Mais si ces puces pour datacenters sont de toute façon jugées trop puissantes pour être exportables, la question d’attendre pour les exporter ne devrait même pas se poser. Dans une interview accordée à Reuters, un responsable de Nvidia fulmine : « nous ne privons jamais nos clients américains afin de servir le reste du monde. Ce problème n’existe pas ! »

Toujours est-il qu’il y a bien un problème de pénurie de GPU. Selon les estimations du MagIT, cette pénurie a surtout été causée jusqu’à présent par les hyperscalers américains qui préemptent chaque année les trois quarts de la production haut de gamme de Nvidia, avant même que celle-ci soit commercialisée.

En clair, bien avant le reste du monde, ce sont surtout leurs propres géants d’Internet qui privent les entreprises, les startups et les universités états-uniennes d’acheter des GPU pour leurs serveurs. Dès lors, si l’objectif réel de la loi était d’éviter une crise de l’offre aux USA, on s’étonne qu’elle n’ait rien à dire à propos de la voracité des hyperscalers.
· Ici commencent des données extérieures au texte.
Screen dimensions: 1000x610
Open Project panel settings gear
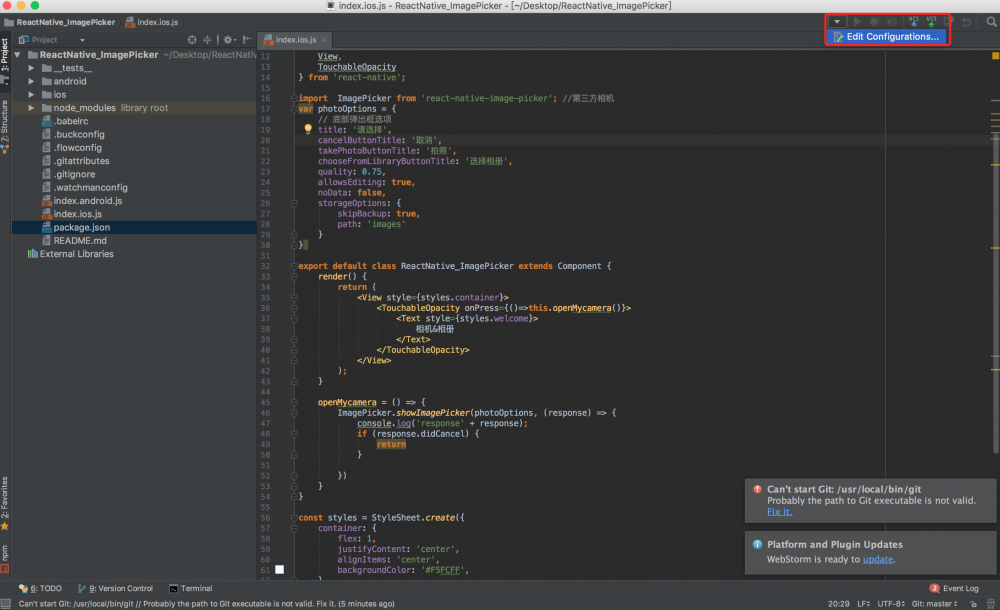click(229, 40)
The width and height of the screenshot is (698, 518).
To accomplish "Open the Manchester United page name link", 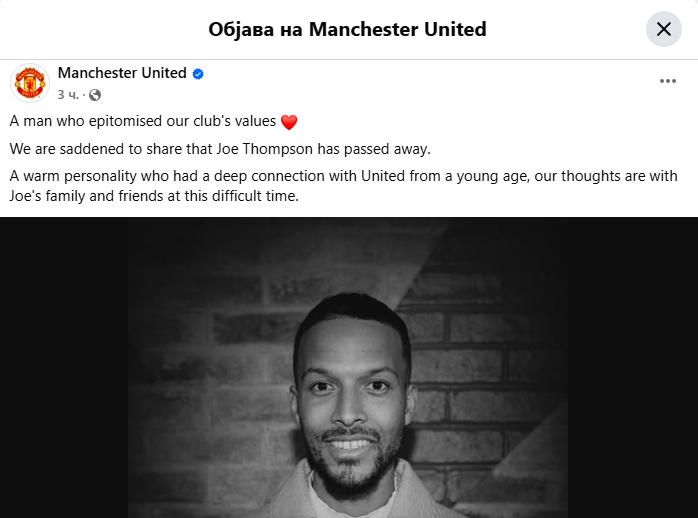I will click(x=122, y=73).
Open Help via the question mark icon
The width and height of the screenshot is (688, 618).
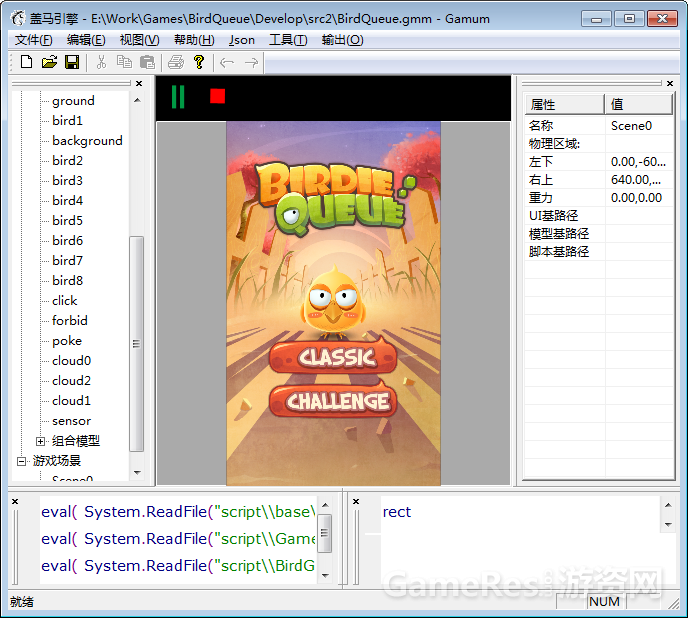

Les choix de Nvidia et d’AMD quant à la production de leurs GPU participent aussi de cette pénurie. Ils les font systématiquement fabriquer dans la fonderie de génération la plus récente de TSMC. Celle qui atteint la meilleure finesse de gravure, mais qui n’existe aussi qu’en un seul exemplaire, avec une capacité limitée, et qui essuie les plâtres.

Ainsi, les B200 et B300 sont fabriqués avec une nouvelle précision de 3 nm et un nouveau système CoWOS-L jamais testé auparavant. Le cabinet SemiAnalysis pointe que l’objectif de Nvidia de fabriquer un million de puces par trimestre ne serait atteint que lors de ce second semestre 2025, car il aura fallu plus de six mois à TSMC pour résoudre l’apparition de craquelures sur des circuits, qui ont rendu invendables nombre d’exemplaires dans les premiers lots.

Force est de constater que le Sénat américain préfère légiférer sur l’exportation des GPU plutôt que sur leur production. Une posture qui a jusqu’ici surtout permis à l’administration Trump de prélever de nouvelles taxes. On se souvient en effet que l’interdiction totale d’exporter des GPU vers la Chine a finalement été levée en échange de 15% des revenus générés.